Chavs by Owen Jones

Chavs by Owen Jones

Author:Owen Jones
Language: eng
Format: epub
Tags: CHAVS The Demonization of the Working Class
ISBN: 9781844678044
Publisher: Verso Books
Published: 2011-04-15T04:00:00+00:00


The contempt for working-class people that built up under Thatcherism had reached its terrible zenith in the Hillsborough Disaster. Today, football continues to offer clues to the dramatic change in attitudes over the past three decades. By looking at what has happened to the traditional sporting passion of working-class Britain, we can get a good idea of the cultural impact of chav-hate. The ‘beautiful game’ has been transformed beyond recognition.

Although major clubs shifted away from their origins long ago—for example, Manchester United was founded by railwaymen—they remained deeply rooted in working-class communities. Footballers were generally boys plucked from the club’s local area. Unlike the spoiled plutocrats that some Premier League players have become, for much of the twentieth century ‘footballers were often worse off than the crowds watching them from the terraces on a Saturday,’ as footballer Stuart Imlach’s son has written.48 Back in the early 1950s, there was a maximum salary for players of just £14 a week during the season—not very much over the average manual wage—and only one in five players were lucky enough to earn that. Players lived in ‘tied cottages’—houses owned by clubs from which they could be evicted at any moment. Little wonder one footballer, speaking at the 1955 Trades Union Congress, complained that ‘the conditions of the professional footballer’s employment are akin to slavery.’
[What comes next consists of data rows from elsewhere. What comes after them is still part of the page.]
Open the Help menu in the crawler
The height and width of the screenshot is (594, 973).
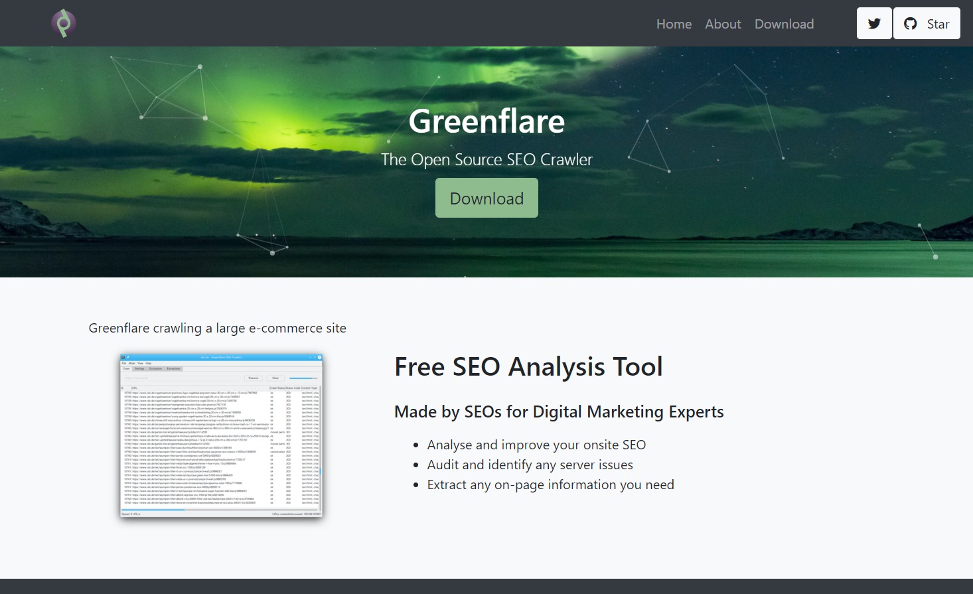[148, 363]
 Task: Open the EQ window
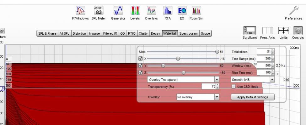[x=182, y=11]
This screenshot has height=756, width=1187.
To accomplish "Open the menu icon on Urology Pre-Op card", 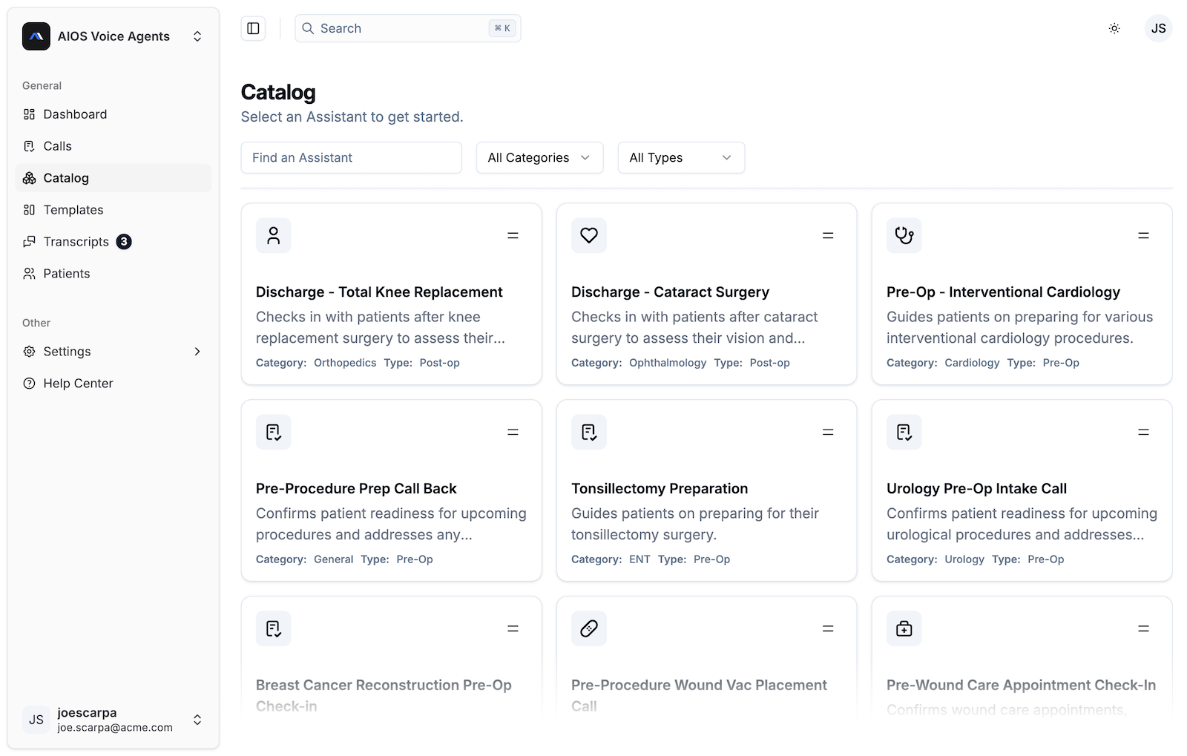I will click(x=1143, y=432).
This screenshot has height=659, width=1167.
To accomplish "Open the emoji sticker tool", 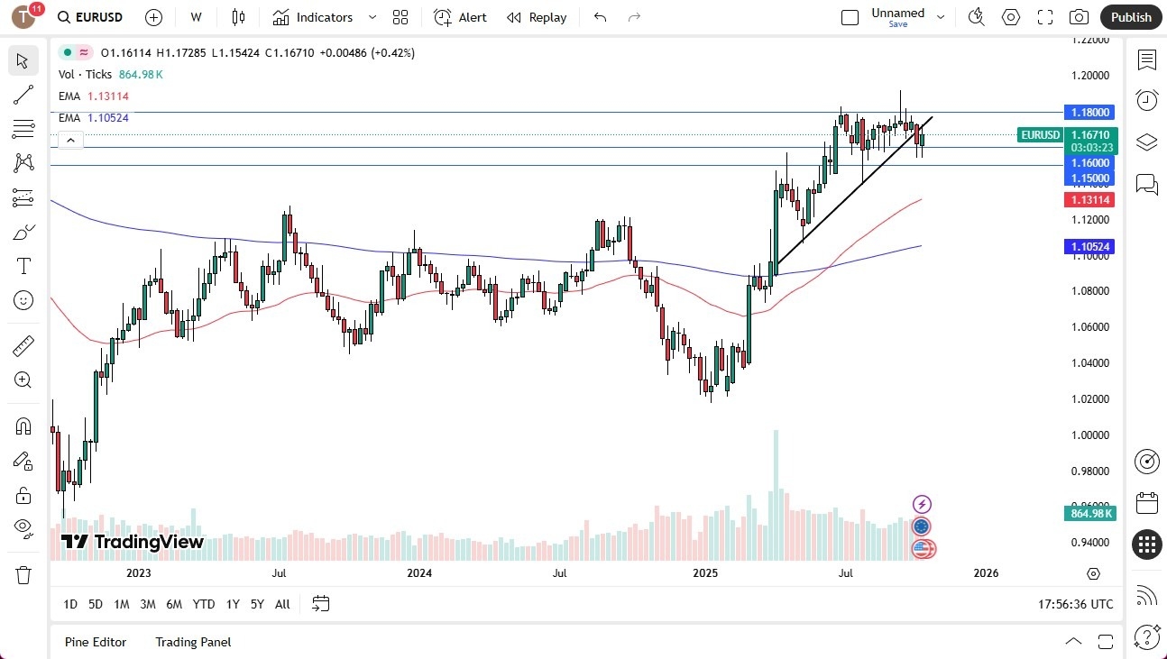I will click(x=23, y=300).
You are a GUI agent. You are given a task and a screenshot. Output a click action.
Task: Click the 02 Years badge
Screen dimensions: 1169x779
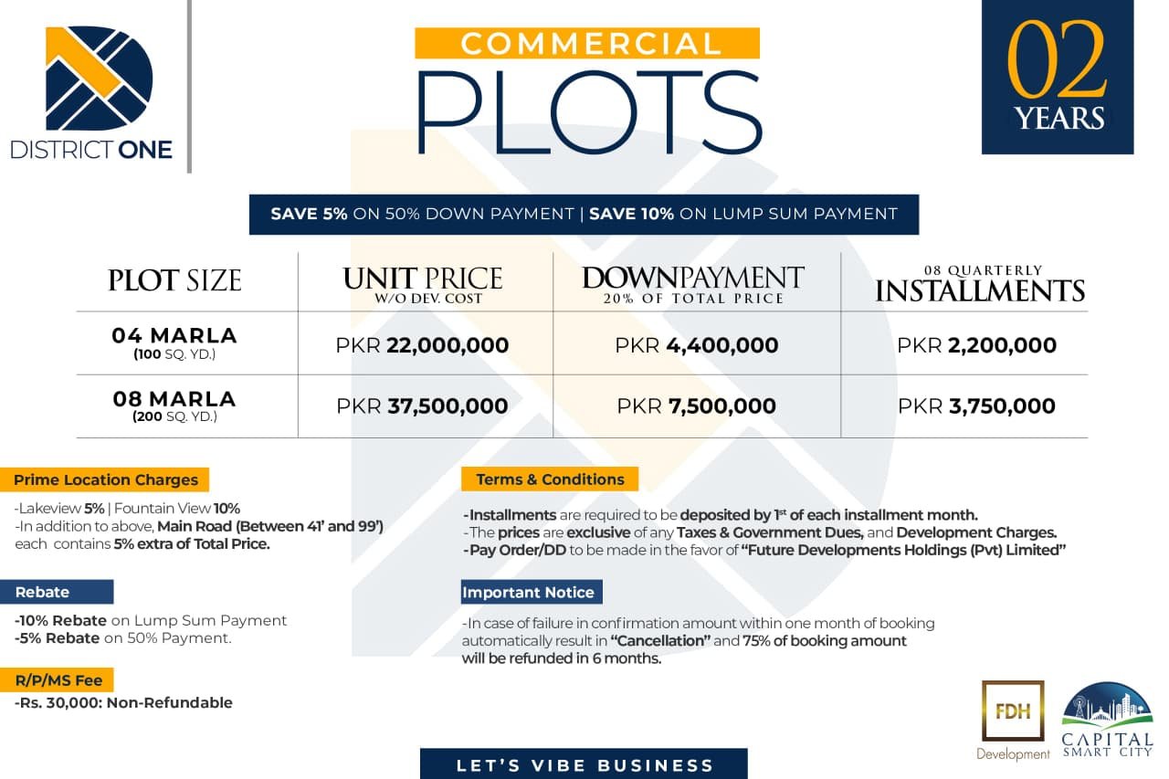click(1057, 77)
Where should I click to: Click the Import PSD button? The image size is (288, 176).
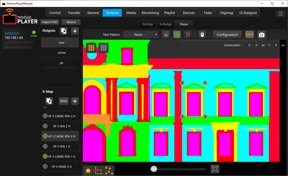[50, 22]
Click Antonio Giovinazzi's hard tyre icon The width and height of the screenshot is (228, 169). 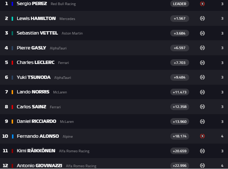click(202, 165)
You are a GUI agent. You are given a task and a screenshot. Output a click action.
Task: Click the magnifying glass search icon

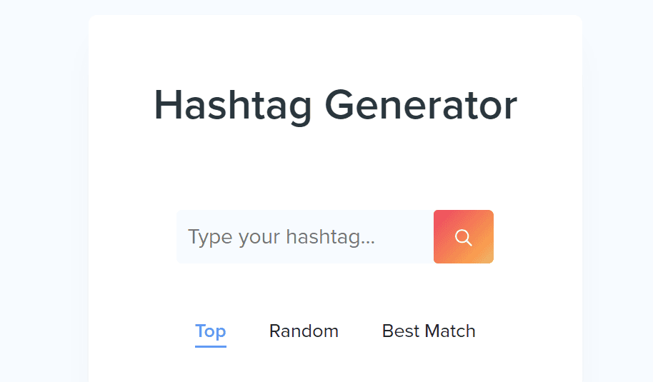463,237
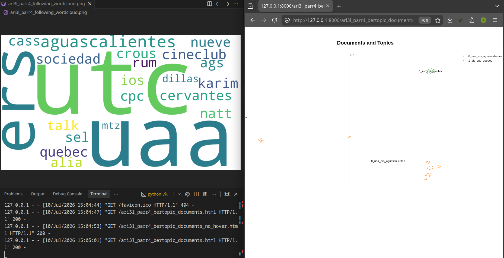Bookmark this page with the star icon
The width and height of the screenshot is (504, 258).
click(438, 20)
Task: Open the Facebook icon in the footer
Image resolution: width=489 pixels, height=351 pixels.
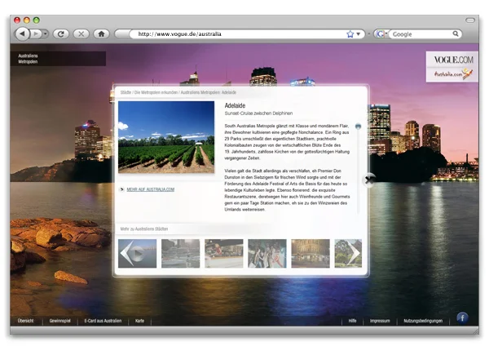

Football has gone from one extreme to another. The cold winds of free-market economics had largely been kept out of the football world during the 1980s. In the 1990s, they hit with a vengeance. In 1992, the twenty-two clubs of the old First Division broke away to establish the Premier League, freeing them from the requirement to share revenues with clubs in the rest of the League. Part of the new commercial ethos was to keep many working-class people out of the stadium. In its Blueprint for the Future of Football, the Football Association argued that the game must attract ‘more affluent middle-class consumers’.49

When the old terraces were abolished after the Hillsborough Disaster, the cheaper standing tickets disappeared. Between 1990 and 2008, the price of the average football ticket rose by 600 per cent, well over seven times the rate of everything else.50 This was completely unaffordable for many working-class people. But some senior football figures were not only aware of this—they even celebrated it. As former England manager Terry Venables put it:

Without wishing to sound snobbish or to be disloyal to my own working-class background, the increase in admission prices is likely to exclude the sort of people who were giving English football a bad name. I am talking about the young men, mostly working-class, who terrorized football grounds, railway trains, cross-channel ferries and towns and cities throughout England and Europe.

The demonization of working-class people was being used to justify hiking up ticket prices and, in the process, to keep them out.

At the same time, football became big money—and big business. In the early 1990s, Rupert Murdoch’s BSkyB signed an agreement to pay £305 million for exclusive rights to the new FA Carling Premiership.